Migranti fuori controllo? Ci pensi l’Onu. In Africa

L’esodo di massa non si fermerà. I caschi blu devono intervenire a riportare pace e sviluppo economico

Ogniqualvolta c’è un problema di difficile soluzione si dice che bisogna essere realistici. Non è sbagliato, ma non lo è nemmeno concedersi talvolta alla fantasia. E’ quello che io, piccolo, piccolissimo abitante di questo pianeta vorrei fare. Siamo miliardi di persone, non tutte con uguali punti di partenza, non tutti con sicuri punti di arrivo. Le disuguaglianze, a volte macroscopiche, sono sotto gli occhi di tutti. Dobbiamo già abbozzare sul fatto che la condizione fisica non è per tutti la stessa. Sarebbe corretto un denominatore comune per una vita decente. E’ possibile? Finché le cose vanno come vanno non lo è. Ecco allora perché, mi si scusi la presunzione, mi piacerebbe essere, non all’inglese, un cancelliere dello scacchiere. Intendo, uno che mette le pedine al loro posto.

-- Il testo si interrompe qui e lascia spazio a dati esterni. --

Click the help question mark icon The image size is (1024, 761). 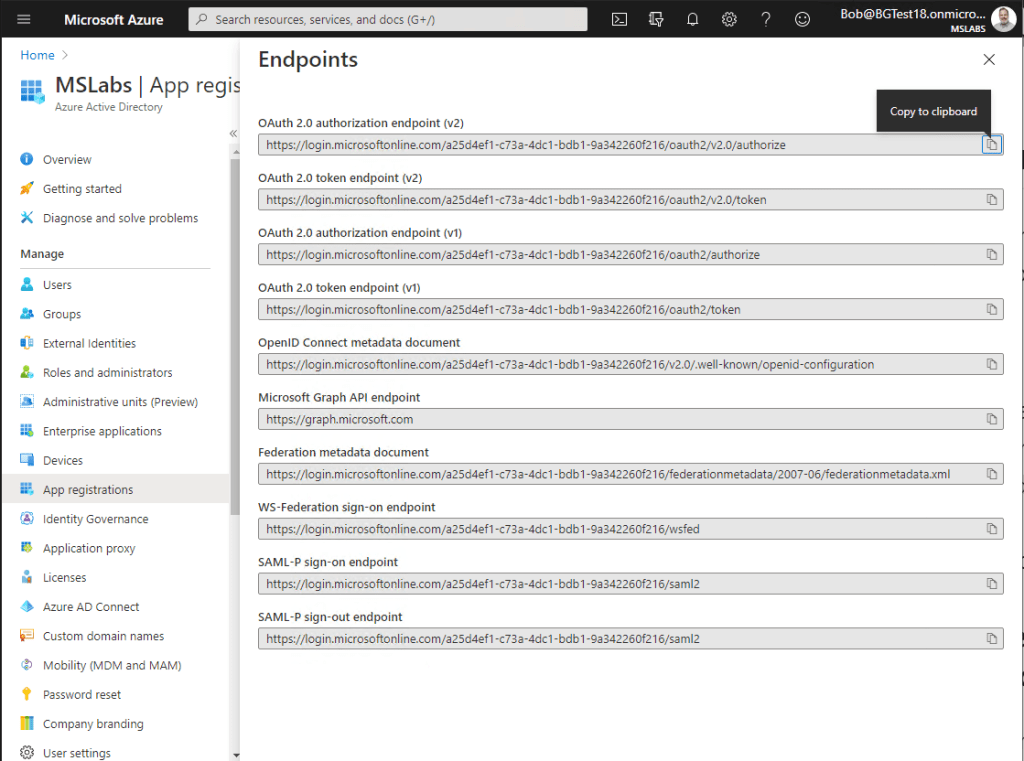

Partirei dal fenomeno migranti. Ho l’impressione che le autorità preposte, forse nel locale ancor più che nel nazionale, stiano trattando la questione come un problema temporaneo, mentre si tratta di avvenimento straordinario che diventerà sempre più ordinario. Questo esodo da paesi in guerra, ma anche per motivazioni di carattere lavorativo, credo continuerà nei decenni a venire e la cosa più saggia e percorribile sarà di regolamentarne i tempi e i modi. Voglio dire che il governo, attraverso i prefetti e con l’ausilio dei sindaci, dovrà, senza indugi, occupare questi ragazzi e se la loro preparazione non risponde alle esigenze dell’impresa, fornire un’istruzione tecnica unitamente a buona conoscenza della nostra lingua. Non è rassicurante, per noi indigeni, vedere tutti questi ospiti bighellonare per le strade per passare il tempo. Il vecchio detto che “l’ozio è il padre dei vizi” si attaglia sovente a questi ragazzi. Ma anche questo, pur valido rimedio, è solo un antidolorifico.

Poi, bisogna, una volta individuata la malattia, curarne le cause. Questa nostra terra, per molti è luogo meraviglioso, ma per tantissimi altri è luogo di sofferenza. Regimi e governi insipienti hanno impedito che interi popoli avessero lo sviluppo sociale e culturale necessari ad entrare nella vita con i giusti attrezzi. Si veda l’Africa, ad esempio. Tranne qualche piccola enclave che ha uno sviluppo accettabile, pur essendo un continente ricchissimo di materie prime, per dittature dissennate che durano da decenni, per bande armate che perseguitano i deboli di altre etnie, per un uso improprio delle risorse disponibili, vi sono popolazioni che vivono nella miseria e in pericolo mortale. Che fare?

Ecco dove dovrebbe funzionare la fantasia strettamente agganciata alla buona volontà. Le Nazioni Unite, chi altro sennò, dovrebbero farsi carico di un impegno globale che solo loro potrebbero svolgere. Entrare con truppe armate in tutti quei paesi nelle condizioni di cui sopra, riportare la pace eliminando chi la contrasta, e successivamente con investimenti pubblici e privati e, con tante intelligenze che non mancano, rimettere in piedi l’economia, riattivare una buona sanità e favorire la scolarizzazione di tutta la popolazione nell’età, appunto scolare.

Vasto programma, certo, ma un problema o lo risolvi correttamente oppure lo sfiori solamente senza dargli un senso. Penso che di un progetto mondiale anche solo per eliminare la povertà, con le sue conseguenze, dovrebbe farsi carico l’ONU, unica Istituzione di amplissimo respiro. Se ci pensate, i modi si trovano e le risorse anche. Non tutto può avvenire subito, ma importante è aprire una strada che conduca ad una meta ambita.